はやてにとって、
学校へつながる玄関は、
異次元へとつながる恐怖の入り口のようで。
さっきまで元気だったのに、
玄関に立つとささいなことで気分が苛立つみたい。
「ランドセルが重い!」
「荷物がいっぱい!」
「天気予報で晴れと言ったのに、空が曇っている!」
「くつがうまく履けない!」
私がここで何か声をかけると、
さらにヒートアップさせるので、
最近は私がまず先に玄関を出て、
扉を開け放してはやてを外で待つようにしている。
学校の途中まで送る旅のお供に、
さくらも同行させて。
さくらはさーーーっと外に出て、
「さあ、行くよ~。

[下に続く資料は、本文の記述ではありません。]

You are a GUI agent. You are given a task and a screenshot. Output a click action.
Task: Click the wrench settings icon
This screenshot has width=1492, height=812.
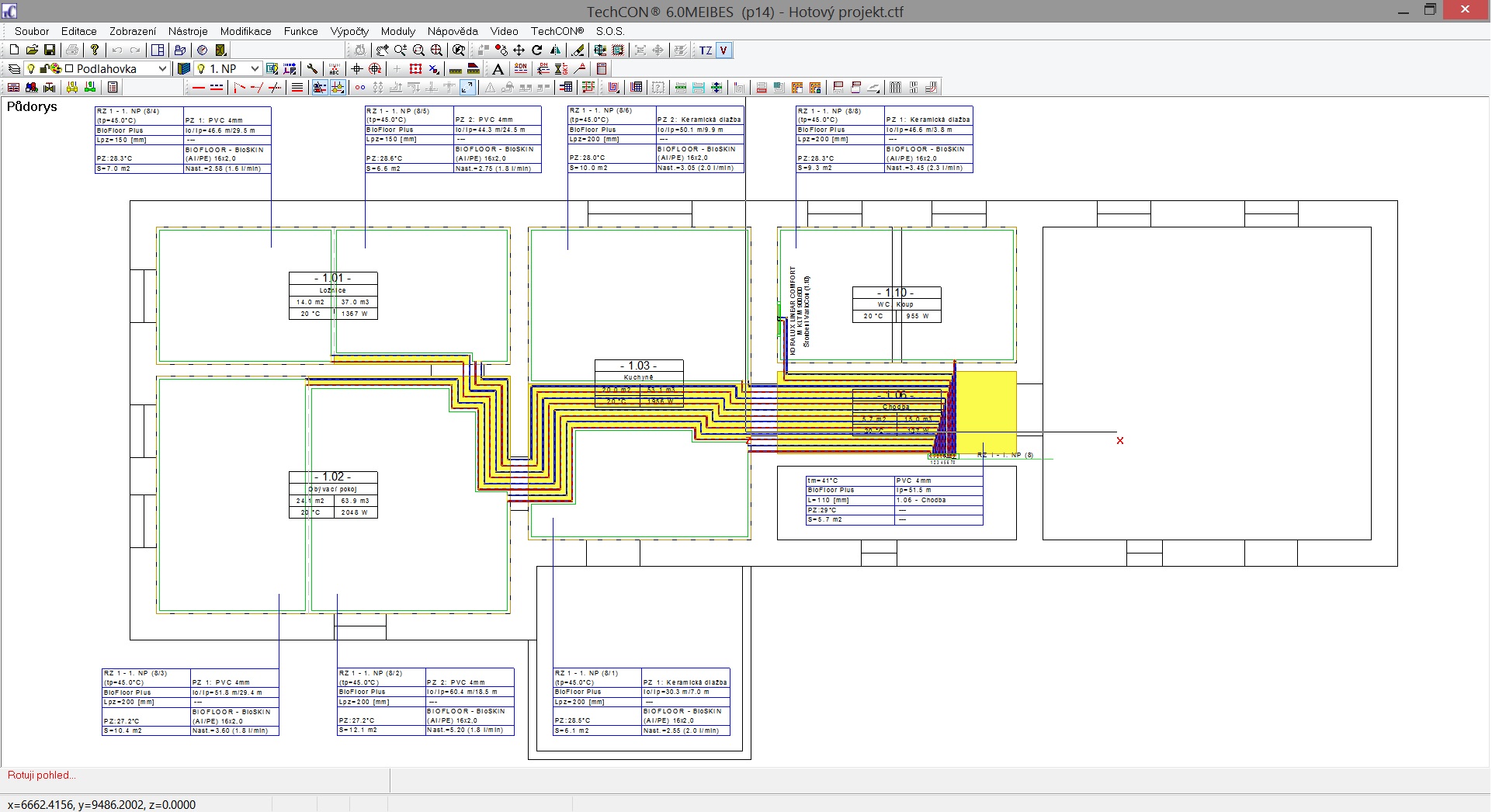click(312, 69)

」
と無邪気に
「お散歩しようぜ!」
的な空気を作ってくれるので、
学校に行くよという重苦しい感じはない(はず)。
玄関を出て、外の空気を吸って、
歩き出して、さくらも交えて話をしだすと、
異次元の空気も薄まるのか、
はやての様子も落ち着いてくる。
頑張れとは言わないよ。
人一倍頑張ってくるのは、よくわかっているから。
もし、できるんだったら、
もっと肩の力を抜いて楽しめたらいいね。
母はいつもそう祈っているよ。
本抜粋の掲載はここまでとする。